# Assignment
Restate word for word the lines beginning with the one that contains "Twitter DonWeb (142, 2390)" and ending at the bottom of the records below, both included.

# Supplied records
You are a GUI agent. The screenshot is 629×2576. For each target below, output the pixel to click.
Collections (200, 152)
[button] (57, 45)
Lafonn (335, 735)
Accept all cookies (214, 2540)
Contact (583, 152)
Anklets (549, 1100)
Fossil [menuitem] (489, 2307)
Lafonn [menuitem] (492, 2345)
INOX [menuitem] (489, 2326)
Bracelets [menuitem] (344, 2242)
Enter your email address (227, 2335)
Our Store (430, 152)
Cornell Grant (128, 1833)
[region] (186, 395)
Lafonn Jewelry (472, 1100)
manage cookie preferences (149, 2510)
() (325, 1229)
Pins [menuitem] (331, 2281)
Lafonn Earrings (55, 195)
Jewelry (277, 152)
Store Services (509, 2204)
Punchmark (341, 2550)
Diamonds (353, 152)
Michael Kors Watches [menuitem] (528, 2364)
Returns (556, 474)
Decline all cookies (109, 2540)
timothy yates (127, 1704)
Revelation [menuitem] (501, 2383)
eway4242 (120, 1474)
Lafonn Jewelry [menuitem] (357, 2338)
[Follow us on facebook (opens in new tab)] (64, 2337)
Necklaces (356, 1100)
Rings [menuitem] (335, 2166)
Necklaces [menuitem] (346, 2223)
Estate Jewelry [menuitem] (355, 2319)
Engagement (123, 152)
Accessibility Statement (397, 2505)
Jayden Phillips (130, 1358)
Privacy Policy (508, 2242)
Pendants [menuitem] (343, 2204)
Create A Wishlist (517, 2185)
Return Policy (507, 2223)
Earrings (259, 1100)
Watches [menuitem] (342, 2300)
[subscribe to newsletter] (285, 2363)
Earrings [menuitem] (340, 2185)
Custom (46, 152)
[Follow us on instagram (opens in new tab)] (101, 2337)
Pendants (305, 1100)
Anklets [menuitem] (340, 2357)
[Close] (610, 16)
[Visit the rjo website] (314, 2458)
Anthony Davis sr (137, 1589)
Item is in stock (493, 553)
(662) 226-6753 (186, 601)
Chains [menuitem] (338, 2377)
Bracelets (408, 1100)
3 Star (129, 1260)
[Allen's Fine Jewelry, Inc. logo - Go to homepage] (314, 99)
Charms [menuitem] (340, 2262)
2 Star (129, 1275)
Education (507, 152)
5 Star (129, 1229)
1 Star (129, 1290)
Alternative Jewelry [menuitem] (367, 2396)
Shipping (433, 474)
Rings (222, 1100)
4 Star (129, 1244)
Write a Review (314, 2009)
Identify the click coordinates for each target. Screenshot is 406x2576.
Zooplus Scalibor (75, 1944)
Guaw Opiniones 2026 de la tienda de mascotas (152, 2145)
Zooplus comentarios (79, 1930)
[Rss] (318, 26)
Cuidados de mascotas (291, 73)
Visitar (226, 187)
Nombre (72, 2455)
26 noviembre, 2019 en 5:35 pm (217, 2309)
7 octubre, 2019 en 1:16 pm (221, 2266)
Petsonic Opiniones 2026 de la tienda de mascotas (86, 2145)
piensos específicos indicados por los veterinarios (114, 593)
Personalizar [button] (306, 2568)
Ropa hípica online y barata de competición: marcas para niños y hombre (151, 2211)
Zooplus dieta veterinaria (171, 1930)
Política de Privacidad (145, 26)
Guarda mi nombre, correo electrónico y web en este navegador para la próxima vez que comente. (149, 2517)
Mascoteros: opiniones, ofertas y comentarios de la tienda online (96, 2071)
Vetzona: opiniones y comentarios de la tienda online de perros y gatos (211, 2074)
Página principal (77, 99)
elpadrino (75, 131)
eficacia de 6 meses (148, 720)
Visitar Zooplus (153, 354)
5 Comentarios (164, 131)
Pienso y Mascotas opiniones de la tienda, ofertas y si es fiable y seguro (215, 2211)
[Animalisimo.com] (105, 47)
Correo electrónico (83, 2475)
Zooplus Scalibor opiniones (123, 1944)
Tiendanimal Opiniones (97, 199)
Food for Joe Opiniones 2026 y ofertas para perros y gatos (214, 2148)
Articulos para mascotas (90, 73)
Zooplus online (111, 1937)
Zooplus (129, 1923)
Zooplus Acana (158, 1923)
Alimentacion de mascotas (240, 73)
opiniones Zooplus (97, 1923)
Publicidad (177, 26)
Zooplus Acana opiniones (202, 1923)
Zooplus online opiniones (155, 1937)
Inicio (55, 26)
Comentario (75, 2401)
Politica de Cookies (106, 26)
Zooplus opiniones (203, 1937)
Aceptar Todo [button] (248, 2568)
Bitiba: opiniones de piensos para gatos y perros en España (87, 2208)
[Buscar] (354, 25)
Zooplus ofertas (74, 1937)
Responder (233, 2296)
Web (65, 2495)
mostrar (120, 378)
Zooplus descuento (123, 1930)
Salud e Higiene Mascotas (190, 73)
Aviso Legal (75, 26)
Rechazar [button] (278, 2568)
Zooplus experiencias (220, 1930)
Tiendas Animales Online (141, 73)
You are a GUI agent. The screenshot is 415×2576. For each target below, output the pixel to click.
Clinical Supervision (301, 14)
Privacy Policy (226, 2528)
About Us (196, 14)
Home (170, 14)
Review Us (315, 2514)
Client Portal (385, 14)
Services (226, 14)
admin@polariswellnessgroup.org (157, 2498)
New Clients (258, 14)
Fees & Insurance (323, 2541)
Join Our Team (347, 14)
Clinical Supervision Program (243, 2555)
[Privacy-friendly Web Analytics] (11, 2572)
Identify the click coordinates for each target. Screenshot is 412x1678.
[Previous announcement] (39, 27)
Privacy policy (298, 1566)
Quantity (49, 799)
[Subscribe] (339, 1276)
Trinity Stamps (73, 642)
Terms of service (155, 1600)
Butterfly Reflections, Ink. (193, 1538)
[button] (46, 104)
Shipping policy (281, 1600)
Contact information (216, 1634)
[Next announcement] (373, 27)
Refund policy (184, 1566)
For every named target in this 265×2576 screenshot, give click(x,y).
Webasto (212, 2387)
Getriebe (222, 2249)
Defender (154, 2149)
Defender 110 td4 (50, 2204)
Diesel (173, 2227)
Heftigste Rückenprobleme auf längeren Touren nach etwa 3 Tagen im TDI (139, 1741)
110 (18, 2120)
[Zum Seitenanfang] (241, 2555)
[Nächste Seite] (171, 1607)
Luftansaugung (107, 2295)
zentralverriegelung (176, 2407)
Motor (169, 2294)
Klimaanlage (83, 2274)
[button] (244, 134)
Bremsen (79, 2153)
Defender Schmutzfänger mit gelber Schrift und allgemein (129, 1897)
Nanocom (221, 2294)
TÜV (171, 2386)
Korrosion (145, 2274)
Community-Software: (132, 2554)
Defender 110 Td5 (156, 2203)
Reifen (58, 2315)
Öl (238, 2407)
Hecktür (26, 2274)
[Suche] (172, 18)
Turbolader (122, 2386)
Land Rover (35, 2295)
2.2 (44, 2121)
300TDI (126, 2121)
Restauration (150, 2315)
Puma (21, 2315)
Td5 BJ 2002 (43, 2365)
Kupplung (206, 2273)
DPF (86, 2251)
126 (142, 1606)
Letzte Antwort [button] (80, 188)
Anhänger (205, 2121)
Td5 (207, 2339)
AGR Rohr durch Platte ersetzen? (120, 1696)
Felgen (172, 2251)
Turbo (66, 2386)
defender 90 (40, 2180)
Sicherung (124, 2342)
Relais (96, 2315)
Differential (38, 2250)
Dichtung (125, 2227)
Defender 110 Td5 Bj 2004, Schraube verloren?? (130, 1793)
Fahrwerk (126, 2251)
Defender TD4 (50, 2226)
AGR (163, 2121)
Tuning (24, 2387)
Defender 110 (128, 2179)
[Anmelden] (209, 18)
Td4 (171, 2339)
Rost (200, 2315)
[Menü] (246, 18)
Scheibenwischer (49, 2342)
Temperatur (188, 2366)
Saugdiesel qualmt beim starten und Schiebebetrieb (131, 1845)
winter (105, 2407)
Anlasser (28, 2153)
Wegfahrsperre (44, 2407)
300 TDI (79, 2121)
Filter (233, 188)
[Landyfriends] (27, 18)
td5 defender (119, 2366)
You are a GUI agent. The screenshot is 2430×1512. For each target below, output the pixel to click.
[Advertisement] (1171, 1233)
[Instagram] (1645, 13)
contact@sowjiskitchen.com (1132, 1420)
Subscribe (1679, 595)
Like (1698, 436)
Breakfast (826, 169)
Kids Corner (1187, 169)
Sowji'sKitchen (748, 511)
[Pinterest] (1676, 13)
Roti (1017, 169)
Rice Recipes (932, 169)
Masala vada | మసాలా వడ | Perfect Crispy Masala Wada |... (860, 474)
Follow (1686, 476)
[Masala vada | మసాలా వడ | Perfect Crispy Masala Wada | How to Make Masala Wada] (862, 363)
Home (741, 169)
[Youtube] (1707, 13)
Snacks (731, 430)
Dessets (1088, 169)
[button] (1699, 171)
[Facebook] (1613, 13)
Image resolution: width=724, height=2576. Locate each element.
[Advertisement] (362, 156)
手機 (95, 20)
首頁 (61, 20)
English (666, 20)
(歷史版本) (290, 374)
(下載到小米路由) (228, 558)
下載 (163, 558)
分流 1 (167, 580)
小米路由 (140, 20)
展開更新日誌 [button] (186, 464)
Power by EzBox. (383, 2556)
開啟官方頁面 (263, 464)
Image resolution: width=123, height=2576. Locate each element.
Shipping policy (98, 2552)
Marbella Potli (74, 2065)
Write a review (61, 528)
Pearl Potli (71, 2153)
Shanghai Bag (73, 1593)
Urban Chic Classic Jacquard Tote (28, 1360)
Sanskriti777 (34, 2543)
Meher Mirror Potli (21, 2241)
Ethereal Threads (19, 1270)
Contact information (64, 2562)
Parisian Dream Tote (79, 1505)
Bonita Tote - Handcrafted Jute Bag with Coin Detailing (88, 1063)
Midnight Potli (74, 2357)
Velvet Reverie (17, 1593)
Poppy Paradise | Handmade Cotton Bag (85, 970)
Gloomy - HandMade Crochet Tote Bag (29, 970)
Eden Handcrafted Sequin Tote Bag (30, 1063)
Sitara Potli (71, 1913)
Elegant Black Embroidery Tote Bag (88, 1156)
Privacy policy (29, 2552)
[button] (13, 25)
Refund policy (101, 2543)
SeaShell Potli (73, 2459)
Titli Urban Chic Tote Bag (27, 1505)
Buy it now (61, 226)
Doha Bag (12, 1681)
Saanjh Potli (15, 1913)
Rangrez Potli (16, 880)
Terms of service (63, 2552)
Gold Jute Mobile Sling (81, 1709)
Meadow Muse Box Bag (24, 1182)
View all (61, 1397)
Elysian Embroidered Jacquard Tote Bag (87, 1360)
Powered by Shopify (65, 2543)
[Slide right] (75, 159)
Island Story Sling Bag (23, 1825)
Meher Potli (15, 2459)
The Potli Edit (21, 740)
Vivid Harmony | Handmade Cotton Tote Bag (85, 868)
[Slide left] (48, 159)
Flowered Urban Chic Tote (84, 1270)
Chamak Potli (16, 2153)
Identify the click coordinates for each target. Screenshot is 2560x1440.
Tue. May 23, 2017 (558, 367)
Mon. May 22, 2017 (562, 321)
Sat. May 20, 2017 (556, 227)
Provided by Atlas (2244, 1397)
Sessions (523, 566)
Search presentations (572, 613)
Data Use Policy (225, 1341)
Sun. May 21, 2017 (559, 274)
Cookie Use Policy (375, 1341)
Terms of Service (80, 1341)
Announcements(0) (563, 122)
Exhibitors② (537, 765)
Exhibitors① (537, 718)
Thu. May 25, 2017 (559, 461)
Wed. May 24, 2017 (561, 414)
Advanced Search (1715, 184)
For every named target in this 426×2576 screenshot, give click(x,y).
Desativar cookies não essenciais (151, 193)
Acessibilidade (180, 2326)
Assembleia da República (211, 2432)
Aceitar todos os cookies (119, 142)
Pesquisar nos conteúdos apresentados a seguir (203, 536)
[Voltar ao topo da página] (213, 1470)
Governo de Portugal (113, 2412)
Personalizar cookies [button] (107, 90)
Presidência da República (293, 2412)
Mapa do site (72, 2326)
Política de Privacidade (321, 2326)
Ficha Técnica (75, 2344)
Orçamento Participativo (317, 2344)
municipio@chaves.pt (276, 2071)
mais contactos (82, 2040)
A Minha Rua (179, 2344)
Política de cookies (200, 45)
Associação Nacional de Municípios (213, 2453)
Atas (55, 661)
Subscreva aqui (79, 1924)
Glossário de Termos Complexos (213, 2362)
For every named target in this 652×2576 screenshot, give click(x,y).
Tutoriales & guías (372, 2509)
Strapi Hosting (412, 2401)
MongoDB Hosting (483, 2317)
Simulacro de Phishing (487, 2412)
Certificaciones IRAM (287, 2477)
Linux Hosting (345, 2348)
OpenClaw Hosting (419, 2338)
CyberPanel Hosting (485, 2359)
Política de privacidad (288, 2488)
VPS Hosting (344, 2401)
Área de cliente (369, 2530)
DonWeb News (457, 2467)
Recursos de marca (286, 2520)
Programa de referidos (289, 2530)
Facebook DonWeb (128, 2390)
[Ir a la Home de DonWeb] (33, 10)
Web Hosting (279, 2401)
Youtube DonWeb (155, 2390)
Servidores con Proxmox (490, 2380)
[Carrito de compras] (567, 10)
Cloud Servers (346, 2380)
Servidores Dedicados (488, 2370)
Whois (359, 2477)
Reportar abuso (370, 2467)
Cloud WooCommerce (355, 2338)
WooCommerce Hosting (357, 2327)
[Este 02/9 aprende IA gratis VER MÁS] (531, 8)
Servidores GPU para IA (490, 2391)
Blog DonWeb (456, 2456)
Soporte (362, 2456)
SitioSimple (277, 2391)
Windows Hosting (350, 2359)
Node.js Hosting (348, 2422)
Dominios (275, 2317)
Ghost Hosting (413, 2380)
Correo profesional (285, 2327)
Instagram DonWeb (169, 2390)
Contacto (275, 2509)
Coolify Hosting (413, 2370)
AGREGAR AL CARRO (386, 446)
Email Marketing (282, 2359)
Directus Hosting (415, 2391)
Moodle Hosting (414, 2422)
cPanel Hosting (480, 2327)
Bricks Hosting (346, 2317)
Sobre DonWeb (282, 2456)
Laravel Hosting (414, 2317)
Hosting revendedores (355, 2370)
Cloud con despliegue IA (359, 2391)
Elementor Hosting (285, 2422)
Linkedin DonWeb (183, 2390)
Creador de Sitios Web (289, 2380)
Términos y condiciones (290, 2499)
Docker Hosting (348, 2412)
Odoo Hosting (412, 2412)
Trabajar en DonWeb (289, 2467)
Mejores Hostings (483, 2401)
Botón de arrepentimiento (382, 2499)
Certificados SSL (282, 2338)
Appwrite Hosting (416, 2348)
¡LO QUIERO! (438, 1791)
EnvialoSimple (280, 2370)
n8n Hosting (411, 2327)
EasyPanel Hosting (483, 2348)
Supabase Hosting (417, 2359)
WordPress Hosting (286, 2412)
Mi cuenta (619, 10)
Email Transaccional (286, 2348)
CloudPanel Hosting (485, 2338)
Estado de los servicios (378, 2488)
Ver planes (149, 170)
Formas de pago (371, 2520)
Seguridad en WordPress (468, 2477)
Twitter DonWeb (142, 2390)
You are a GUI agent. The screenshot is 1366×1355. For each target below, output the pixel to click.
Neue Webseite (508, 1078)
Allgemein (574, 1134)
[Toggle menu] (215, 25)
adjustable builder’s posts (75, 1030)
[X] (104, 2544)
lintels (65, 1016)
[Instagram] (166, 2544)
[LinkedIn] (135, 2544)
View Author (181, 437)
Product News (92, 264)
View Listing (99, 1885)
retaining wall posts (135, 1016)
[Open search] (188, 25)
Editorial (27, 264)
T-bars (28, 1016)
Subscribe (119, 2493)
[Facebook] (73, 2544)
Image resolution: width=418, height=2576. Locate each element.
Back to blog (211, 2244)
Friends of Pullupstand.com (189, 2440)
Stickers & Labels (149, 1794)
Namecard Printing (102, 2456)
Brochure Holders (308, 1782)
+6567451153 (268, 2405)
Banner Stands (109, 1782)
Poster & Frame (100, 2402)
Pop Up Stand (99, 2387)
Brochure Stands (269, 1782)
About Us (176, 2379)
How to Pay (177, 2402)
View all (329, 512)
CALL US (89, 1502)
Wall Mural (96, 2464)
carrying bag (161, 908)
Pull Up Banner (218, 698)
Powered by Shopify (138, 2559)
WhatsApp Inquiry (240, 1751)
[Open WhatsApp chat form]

# Exercise result
Twitter DonWeb (142, 2390)
You are a GUI agent. The screenshot is 1366×1355. For each target below, output the pixel to click.
Neue Webseite (508, 1078)
Allgemein (574, 1134)
[Toggle menu] (215, 25)
adjustable builder’s posts (75, 1030)
[X] (104, 2544)
lintels (65, 1016)
[Instagram] (166, 2544)
[LinkedIn] (135, 2544)
View Author (181, 437)
Product News (92, 264)
View Listing (99, 1885)
retaining wall posts (135, 1016)
[Open search] (188, 25)
Editorial (27, 264)
T-bars (28, 1016)
Subscribe (119, 2493)
[Facebook] (73, 2544)
Image resolution: width=418, height=2576. Locate each element.
Back to blog (211, 2244)
Friends of Pullupstand.com (189, 2440)
Stickers & Labels (149, 1794)
Namecard Printing (102, 2456)
Brochure Holders (308, 1782)
+6567451153 (268, 2405)
Banner Stands (109, 1782)
Poster & Frame (100, 2402)
Pop Up Stand (99, 2387)
Brochure Stands (269, 1782)
About Us (176, 2379)
How to Pay (177, 2402)
View all (329, 512)
CALL US (89, 1502)
Wall Mural (96, 2464)
carrying bag (161, 908)
Pull Up Banner (218, 698)
Powered by Shopify (138, 2559)
WhatsApp Inquiry (240, 1751)
[Open WhatsApp chat form]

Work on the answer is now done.